Tommpa. I was at 7springs this weekend and saw a truck that fits your description with soot on the exhaust tip. Probably just a coincidence but still worth mentioning.
Along the road to the upper parking lot? That is the one I saw. I was freezing and dead tired but I was sure that tip looked to be black with soot. If the dealer can't find anything I'd check it out for sure.
Yeah there should never be any visible soot in the exhaust pipes. If that really is soot, then you have a cracked DPF. Couldn't see the front of your truck but do you have the winter cover?
The truck finally fired up an active regen after going through 4 tanks of ULSD 15ppm Exxon diesel fuel. Not too bad, especially since most of my driving has been around town, with limited hwy. driving. Three weeks have passed since my last noticeable active regen.
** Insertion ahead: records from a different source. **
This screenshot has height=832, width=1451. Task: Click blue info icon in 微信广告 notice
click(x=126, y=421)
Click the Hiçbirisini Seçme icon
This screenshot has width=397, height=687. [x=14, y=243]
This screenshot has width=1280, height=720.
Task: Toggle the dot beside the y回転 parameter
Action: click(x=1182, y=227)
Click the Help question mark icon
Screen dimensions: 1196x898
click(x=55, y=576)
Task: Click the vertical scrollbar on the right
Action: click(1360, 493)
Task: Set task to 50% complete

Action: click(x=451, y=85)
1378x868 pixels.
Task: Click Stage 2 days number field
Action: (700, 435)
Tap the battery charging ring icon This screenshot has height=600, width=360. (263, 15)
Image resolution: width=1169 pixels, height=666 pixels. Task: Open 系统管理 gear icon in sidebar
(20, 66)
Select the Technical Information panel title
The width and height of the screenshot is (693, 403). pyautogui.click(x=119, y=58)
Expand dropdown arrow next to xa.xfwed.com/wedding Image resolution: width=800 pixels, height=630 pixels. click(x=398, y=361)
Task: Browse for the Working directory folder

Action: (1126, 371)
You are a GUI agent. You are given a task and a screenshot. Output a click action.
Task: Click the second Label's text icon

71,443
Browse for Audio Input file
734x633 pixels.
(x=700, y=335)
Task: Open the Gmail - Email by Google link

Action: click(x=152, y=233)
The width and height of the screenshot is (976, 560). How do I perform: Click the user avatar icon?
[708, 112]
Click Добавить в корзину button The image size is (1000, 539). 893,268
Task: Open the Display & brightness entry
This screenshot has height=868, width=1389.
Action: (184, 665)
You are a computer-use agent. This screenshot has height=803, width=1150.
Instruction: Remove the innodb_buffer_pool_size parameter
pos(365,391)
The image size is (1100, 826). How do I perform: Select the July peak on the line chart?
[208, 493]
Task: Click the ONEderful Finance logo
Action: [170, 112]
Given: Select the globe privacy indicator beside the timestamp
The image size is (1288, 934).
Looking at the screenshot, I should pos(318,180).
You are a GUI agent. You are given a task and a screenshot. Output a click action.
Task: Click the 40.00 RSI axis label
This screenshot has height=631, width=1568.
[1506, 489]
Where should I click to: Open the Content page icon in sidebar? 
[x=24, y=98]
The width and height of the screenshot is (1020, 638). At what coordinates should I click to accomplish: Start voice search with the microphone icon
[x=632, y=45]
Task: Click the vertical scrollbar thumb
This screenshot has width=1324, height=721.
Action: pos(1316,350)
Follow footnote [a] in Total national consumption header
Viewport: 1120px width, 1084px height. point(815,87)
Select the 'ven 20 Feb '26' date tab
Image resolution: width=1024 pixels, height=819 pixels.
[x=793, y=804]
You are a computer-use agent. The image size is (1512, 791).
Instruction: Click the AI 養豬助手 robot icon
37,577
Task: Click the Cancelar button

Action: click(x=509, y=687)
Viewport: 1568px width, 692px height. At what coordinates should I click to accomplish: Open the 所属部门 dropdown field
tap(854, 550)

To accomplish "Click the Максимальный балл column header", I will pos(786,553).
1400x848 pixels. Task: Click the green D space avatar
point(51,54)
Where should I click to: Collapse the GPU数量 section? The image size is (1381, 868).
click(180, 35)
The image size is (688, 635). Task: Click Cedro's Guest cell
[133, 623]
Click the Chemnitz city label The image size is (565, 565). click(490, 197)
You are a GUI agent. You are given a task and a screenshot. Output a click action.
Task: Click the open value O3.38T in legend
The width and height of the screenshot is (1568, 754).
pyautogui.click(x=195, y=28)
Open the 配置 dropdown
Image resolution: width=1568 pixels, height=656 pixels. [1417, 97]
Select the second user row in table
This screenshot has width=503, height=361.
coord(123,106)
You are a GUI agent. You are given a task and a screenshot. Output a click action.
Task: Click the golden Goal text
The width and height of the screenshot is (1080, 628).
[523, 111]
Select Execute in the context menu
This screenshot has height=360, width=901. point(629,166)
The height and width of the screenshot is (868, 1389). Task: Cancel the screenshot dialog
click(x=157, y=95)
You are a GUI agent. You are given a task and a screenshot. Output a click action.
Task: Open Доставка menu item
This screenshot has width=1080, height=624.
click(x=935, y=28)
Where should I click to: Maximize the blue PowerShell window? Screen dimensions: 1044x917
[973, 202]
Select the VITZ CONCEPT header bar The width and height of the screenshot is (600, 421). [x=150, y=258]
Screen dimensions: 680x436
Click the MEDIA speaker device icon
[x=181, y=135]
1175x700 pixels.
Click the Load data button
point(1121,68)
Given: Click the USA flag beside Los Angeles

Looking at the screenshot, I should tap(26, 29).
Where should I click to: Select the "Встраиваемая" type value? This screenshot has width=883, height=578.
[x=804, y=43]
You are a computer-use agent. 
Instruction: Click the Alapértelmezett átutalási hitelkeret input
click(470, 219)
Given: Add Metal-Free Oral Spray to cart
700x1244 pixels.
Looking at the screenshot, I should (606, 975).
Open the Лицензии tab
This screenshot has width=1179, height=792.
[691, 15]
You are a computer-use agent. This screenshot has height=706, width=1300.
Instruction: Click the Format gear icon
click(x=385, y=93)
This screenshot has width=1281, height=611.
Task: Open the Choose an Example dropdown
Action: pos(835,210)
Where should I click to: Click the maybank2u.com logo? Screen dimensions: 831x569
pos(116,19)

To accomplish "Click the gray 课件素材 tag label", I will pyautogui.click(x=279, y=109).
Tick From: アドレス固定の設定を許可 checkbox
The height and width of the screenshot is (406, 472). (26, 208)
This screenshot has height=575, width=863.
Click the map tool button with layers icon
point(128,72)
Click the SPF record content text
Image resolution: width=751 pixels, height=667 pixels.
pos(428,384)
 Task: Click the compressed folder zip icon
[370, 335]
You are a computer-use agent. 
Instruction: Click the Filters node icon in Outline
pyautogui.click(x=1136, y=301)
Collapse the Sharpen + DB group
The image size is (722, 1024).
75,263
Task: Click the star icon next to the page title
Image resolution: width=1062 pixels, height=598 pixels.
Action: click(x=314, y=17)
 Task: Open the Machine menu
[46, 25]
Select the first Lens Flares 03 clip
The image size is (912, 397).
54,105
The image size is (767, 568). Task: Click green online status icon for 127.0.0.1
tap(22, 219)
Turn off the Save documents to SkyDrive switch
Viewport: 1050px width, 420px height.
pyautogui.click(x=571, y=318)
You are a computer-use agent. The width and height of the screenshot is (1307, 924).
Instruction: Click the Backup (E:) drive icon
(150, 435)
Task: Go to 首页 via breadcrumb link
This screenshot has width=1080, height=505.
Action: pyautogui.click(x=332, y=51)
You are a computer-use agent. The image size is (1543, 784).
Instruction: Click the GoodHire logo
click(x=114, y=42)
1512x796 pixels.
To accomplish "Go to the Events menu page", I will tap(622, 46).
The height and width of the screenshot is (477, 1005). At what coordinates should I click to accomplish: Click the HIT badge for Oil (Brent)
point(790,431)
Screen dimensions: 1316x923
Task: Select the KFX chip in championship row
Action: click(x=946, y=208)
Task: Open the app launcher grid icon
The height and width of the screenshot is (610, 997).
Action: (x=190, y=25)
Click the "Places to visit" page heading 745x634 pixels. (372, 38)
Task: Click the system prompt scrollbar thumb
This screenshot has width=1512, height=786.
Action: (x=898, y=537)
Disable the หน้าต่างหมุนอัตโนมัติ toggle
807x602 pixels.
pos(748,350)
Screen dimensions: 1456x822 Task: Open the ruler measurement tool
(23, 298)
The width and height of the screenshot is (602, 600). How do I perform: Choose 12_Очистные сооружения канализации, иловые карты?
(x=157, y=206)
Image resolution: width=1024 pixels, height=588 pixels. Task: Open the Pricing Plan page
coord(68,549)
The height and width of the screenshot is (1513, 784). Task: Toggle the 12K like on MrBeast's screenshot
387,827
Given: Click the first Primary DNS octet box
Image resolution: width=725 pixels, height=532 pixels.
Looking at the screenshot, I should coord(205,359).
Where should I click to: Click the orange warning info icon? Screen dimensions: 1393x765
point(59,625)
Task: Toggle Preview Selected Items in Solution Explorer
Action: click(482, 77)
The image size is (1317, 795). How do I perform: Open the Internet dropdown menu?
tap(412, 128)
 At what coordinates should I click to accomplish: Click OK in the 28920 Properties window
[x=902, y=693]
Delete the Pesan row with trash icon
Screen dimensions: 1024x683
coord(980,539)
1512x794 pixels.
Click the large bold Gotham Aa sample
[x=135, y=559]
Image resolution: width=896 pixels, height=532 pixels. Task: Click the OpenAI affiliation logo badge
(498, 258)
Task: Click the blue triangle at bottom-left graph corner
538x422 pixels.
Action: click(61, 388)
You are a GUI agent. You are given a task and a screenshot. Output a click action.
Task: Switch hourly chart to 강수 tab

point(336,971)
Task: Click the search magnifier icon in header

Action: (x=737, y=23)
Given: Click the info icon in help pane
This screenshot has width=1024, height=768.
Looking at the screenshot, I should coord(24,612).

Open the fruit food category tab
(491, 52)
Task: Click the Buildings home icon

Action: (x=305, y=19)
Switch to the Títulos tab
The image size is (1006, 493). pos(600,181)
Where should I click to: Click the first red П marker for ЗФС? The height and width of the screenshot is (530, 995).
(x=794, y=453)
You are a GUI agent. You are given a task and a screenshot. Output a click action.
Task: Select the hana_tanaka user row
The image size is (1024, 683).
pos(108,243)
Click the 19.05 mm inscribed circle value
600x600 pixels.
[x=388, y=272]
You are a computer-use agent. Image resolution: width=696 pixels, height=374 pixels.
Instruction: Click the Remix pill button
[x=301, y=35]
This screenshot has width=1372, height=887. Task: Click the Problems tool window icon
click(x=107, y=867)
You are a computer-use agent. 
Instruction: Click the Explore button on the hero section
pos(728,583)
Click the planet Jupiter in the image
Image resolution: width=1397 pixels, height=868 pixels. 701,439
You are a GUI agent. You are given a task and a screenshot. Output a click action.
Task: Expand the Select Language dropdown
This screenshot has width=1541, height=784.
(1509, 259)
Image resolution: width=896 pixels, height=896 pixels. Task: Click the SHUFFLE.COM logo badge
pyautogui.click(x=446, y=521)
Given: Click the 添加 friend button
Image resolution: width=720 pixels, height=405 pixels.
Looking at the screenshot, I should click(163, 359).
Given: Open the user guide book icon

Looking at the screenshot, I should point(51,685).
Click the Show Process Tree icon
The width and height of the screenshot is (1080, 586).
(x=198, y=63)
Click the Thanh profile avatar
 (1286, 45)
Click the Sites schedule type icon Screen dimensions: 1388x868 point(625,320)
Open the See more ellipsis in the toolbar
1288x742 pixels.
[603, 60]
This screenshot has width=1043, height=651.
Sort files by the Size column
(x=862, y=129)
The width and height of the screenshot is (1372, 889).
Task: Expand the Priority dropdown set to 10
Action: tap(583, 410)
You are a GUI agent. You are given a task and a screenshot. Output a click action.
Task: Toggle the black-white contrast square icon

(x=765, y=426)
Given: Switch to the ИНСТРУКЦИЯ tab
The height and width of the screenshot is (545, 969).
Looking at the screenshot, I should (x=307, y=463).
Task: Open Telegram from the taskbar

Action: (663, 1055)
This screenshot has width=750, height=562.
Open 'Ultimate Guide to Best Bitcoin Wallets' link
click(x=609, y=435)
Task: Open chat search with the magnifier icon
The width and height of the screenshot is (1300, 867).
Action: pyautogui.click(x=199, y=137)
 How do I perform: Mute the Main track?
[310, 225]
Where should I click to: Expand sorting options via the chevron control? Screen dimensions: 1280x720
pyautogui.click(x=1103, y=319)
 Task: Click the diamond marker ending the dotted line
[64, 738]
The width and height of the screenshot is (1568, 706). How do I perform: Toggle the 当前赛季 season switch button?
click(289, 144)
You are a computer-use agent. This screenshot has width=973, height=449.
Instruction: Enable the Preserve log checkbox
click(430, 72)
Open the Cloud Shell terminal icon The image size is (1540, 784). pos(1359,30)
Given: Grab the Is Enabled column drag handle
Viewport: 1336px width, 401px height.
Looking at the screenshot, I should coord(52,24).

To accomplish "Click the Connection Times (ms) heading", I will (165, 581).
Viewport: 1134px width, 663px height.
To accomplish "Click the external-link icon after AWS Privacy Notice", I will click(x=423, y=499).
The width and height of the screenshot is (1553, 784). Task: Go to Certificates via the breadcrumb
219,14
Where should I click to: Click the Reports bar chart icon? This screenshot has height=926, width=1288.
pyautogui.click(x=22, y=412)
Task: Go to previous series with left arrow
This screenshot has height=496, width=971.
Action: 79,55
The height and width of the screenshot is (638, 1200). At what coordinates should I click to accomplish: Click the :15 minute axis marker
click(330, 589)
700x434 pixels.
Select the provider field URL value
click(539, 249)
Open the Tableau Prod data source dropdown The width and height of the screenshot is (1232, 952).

I just pulled into the driveway a little while ago, and as soon as I placed the truck in park - up went the RPM's to 1,200. "The Cake Was Baking In The Oven!"
Great thing was that the regen only lasted for about 8 minutes total. As soon as the regen ended, the engine belched out a light but healthy-sounding growl, then idled itself back down to normal engine idle speed.
The neighbor saw me outside, and asked me why the engine was idling high, I told him that it is doing its part to make the liberals happy.